> [Instruction]: Copy the lines below word for word, starting at the line that has "Given: Open the Liked Songs heart icon" and stopping after the line that has "coord(280,39)".

* start *

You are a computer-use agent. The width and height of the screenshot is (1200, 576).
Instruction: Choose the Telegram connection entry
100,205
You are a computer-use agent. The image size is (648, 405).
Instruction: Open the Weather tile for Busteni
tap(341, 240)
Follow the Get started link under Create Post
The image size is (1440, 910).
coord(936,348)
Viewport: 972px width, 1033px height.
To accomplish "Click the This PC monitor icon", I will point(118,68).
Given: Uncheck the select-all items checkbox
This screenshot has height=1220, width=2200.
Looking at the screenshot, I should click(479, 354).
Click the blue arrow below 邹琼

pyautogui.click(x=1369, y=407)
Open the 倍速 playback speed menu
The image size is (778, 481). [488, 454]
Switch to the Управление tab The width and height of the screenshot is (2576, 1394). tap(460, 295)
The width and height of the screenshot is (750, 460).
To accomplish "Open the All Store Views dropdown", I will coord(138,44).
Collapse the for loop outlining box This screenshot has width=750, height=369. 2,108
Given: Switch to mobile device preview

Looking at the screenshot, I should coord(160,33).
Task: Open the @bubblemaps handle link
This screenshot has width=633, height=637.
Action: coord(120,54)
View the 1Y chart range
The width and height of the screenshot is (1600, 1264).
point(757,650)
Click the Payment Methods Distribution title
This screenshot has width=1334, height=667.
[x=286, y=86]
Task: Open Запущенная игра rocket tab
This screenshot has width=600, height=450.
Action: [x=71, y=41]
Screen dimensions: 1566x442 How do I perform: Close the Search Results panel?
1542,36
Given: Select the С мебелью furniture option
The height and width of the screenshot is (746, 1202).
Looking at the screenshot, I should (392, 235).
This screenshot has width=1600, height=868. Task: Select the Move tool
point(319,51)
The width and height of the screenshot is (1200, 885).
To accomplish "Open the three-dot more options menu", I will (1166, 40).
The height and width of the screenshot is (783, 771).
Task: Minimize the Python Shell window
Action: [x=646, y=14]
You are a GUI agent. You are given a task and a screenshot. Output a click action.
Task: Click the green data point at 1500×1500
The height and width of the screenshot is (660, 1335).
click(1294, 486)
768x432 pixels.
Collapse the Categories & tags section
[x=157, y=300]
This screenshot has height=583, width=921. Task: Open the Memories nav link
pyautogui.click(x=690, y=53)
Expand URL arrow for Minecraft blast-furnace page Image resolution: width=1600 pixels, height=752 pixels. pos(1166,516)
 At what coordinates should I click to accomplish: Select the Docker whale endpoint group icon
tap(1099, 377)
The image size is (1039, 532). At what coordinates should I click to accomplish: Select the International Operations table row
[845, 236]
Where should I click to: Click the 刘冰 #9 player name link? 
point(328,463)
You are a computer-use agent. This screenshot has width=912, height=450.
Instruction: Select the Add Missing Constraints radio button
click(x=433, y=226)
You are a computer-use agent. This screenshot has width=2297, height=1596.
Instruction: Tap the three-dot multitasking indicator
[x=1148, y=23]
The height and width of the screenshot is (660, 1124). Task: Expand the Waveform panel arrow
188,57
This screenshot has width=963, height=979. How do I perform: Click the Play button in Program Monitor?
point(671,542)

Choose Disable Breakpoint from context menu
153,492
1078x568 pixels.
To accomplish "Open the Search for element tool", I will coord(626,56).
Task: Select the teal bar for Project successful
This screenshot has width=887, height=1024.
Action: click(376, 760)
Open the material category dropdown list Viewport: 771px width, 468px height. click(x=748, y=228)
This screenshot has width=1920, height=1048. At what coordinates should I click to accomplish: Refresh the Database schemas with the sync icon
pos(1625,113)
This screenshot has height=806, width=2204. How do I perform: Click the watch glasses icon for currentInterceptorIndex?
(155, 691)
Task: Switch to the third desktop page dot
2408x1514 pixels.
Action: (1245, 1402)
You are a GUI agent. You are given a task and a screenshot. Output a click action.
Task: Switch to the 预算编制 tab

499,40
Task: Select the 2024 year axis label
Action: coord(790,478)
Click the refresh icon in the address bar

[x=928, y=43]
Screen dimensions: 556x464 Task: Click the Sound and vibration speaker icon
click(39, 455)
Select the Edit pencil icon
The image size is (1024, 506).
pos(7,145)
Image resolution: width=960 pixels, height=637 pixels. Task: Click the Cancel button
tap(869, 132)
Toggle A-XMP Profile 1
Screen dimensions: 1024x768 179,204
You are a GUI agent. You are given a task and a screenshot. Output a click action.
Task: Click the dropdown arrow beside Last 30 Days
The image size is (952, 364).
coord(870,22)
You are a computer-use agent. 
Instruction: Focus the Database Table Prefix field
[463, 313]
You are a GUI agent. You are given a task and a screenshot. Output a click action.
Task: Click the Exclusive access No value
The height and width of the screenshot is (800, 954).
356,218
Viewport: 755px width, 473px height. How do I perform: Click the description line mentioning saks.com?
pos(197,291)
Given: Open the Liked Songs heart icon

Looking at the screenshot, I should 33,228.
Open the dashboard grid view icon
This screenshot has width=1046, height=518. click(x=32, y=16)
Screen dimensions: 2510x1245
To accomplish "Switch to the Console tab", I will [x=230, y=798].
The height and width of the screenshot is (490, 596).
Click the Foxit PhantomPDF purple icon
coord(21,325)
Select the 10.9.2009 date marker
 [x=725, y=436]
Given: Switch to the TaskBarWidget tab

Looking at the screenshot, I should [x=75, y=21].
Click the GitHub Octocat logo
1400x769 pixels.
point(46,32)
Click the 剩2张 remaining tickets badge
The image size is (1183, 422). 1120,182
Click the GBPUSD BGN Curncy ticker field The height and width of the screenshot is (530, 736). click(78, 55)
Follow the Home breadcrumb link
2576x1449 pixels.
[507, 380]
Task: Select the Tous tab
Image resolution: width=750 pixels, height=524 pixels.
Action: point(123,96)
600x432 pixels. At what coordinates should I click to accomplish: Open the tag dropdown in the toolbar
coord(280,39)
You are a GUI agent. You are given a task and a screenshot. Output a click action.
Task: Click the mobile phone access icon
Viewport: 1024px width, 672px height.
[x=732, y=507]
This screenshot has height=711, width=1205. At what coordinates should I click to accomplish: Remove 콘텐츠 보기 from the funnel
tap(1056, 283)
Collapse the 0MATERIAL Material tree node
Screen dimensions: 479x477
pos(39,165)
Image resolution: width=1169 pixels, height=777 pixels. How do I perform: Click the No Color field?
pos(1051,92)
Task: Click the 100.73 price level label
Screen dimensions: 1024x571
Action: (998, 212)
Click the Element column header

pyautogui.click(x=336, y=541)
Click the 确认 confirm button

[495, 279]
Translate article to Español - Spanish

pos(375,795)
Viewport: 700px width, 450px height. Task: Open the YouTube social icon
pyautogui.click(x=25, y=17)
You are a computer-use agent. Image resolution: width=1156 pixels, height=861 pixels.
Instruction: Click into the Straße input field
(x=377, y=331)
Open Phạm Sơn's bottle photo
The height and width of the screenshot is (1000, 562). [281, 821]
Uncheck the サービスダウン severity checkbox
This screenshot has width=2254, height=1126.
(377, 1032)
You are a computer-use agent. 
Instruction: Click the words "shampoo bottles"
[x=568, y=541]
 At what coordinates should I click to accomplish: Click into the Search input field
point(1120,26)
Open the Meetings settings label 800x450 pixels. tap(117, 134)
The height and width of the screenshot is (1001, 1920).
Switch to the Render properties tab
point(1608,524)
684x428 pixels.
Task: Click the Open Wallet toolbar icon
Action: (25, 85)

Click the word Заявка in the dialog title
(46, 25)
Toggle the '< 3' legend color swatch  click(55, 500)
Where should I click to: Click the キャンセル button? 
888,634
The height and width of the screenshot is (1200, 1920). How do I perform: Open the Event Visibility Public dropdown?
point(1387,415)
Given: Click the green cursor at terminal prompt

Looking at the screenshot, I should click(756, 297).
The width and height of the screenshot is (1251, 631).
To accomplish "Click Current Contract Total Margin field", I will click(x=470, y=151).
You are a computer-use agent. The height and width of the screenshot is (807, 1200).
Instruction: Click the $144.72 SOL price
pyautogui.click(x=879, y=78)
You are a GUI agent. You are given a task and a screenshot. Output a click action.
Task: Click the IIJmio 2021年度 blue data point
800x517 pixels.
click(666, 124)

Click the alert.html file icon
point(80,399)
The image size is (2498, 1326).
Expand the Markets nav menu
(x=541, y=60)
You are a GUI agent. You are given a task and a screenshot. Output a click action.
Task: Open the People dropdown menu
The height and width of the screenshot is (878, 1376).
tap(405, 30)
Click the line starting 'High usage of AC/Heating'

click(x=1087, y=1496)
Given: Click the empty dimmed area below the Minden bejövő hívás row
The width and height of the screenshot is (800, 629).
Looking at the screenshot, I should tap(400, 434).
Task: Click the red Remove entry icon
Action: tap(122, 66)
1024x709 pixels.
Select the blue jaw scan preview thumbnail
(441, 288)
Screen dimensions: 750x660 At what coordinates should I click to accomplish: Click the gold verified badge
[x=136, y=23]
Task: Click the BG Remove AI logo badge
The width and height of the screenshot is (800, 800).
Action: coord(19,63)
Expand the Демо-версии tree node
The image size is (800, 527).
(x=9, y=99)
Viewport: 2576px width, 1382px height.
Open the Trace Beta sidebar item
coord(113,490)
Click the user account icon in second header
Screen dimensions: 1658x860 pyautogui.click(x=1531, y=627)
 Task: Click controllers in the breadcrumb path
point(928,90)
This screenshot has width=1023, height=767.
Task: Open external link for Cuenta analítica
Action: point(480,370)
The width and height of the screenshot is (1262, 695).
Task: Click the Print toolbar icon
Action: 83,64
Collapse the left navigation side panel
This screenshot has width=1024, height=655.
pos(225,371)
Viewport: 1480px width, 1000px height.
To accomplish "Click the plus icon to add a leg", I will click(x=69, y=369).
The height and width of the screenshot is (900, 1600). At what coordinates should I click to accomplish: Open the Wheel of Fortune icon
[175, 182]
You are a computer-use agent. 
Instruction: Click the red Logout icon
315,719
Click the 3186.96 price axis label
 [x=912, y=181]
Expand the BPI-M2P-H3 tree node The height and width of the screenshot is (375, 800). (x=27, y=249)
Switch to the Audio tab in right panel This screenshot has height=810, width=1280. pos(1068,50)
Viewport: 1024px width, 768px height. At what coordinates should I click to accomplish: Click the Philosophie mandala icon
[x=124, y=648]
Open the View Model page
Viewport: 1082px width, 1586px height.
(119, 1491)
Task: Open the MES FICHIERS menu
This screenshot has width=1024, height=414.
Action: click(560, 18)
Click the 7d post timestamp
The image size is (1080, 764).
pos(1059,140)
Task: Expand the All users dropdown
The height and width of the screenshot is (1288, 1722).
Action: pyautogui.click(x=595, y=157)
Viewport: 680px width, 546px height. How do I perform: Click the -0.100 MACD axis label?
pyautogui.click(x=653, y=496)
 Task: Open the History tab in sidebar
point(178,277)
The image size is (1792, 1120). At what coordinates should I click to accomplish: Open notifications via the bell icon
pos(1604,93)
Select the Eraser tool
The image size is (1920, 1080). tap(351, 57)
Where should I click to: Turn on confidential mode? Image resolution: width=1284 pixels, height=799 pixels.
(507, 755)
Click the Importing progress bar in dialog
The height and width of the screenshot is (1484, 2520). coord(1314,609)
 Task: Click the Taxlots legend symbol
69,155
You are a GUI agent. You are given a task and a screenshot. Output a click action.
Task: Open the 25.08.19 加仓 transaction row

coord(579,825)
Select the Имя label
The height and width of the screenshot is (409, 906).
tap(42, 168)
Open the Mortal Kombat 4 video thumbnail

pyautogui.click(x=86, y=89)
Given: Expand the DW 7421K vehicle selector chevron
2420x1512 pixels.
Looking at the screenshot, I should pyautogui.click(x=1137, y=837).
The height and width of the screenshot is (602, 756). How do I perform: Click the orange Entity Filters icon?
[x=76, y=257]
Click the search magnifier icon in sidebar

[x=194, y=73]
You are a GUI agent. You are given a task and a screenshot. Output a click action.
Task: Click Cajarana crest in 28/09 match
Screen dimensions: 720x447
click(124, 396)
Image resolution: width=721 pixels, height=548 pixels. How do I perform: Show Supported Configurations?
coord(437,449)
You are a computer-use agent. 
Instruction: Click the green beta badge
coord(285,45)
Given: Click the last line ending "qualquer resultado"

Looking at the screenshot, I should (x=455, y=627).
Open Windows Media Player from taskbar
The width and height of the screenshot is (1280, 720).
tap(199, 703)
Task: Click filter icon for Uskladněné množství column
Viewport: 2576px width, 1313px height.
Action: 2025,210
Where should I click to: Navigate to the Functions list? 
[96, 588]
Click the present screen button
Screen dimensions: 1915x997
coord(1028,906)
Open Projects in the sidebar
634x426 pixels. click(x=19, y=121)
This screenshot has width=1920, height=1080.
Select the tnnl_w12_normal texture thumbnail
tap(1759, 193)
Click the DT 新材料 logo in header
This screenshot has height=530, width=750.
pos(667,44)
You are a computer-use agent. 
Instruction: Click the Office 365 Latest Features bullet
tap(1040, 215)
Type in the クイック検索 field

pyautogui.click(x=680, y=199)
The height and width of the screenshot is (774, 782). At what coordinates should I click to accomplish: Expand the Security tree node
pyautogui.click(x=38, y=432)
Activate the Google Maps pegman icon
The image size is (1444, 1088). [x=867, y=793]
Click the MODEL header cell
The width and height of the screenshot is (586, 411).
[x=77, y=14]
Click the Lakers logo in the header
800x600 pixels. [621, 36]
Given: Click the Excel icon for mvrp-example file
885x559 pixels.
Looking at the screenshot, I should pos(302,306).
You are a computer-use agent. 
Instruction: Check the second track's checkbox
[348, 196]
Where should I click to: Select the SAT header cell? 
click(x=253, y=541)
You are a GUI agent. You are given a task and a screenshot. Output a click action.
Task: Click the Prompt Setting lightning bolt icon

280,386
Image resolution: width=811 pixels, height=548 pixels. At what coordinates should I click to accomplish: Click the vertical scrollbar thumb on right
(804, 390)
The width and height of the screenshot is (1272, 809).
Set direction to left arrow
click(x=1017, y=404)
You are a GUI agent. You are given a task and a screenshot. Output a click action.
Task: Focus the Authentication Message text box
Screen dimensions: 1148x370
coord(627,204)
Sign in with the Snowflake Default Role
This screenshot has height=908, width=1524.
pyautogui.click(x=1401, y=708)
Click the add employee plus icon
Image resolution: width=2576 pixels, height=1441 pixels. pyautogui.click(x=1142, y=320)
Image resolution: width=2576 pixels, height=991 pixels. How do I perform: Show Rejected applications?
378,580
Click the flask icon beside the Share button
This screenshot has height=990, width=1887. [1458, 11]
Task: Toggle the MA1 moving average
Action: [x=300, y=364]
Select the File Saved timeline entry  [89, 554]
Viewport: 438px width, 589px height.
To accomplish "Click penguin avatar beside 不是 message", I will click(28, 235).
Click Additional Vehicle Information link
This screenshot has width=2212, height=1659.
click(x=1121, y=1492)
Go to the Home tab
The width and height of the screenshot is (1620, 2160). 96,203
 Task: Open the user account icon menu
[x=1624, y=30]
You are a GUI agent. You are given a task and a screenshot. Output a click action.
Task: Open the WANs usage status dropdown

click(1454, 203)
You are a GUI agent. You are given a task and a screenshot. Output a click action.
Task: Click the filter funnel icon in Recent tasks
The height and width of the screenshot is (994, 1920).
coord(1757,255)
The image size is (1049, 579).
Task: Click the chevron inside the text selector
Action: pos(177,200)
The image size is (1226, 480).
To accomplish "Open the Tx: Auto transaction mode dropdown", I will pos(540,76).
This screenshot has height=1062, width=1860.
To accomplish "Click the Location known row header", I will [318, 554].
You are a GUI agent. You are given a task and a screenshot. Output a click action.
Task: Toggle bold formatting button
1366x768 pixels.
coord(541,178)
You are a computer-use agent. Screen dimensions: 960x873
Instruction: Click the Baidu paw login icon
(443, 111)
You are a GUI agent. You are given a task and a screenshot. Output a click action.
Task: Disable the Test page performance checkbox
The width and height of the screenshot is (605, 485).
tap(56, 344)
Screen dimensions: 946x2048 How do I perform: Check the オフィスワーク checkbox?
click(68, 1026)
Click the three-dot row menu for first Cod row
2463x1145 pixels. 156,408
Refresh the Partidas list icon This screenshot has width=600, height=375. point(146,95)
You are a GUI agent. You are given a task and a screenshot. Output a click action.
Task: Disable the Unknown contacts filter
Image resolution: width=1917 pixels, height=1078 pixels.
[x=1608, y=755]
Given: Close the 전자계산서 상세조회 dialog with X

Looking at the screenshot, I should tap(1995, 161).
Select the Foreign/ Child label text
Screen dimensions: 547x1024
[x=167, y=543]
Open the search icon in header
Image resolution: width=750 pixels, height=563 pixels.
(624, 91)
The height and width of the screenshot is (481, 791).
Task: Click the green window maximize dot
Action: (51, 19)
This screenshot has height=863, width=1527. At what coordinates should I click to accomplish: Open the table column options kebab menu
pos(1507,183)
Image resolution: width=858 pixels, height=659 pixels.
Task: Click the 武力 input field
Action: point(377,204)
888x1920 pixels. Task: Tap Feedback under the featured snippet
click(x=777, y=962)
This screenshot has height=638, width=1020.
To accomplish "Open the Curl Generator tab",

* end *

> [Worked solution]:
Given: Open the Liked Songs heart icon

Looking at the screenshot, I should 33,228.
Open the dashboard grid view icon
This screenshot has width=1046, height=518. click(x=32, y=16)
Screen dimensions: 2510x1245
To accomplish "Switch to the Console tab", I will [x=230, y=798].
The height and width of the screenshot is (490, 596).
Click the Foxit PhantomPDF purple icon
coord(21,325)
Select the 10.9.2009 date marker
 [x=725, y=436]
Given: Switch to the TaskBarWidget tab

Looking at the screenshot, I should [x=75, y=21].
Click the GitHub Octocat logo
1400x769 pixels.
point(46,32)
Click the 剩2张 remaining tickets badge
The image size is (1183, 422). 1120,182
Click the GBPUSD BGN Curncy ticker field The height and width of the screenshot is (530, 736). click(78, 55)
Follow the Home breadcrumb link
2576x1449 pixels.
[507, 380]
Task: Select the Tous tab
Image resolution: width=750 pixels, height=524 pixels.
Action: point(123,96)
600x432 pixels. At what coordinates should I click to accomplish: Open the tag dropdown in the toolbar
coord(280,39)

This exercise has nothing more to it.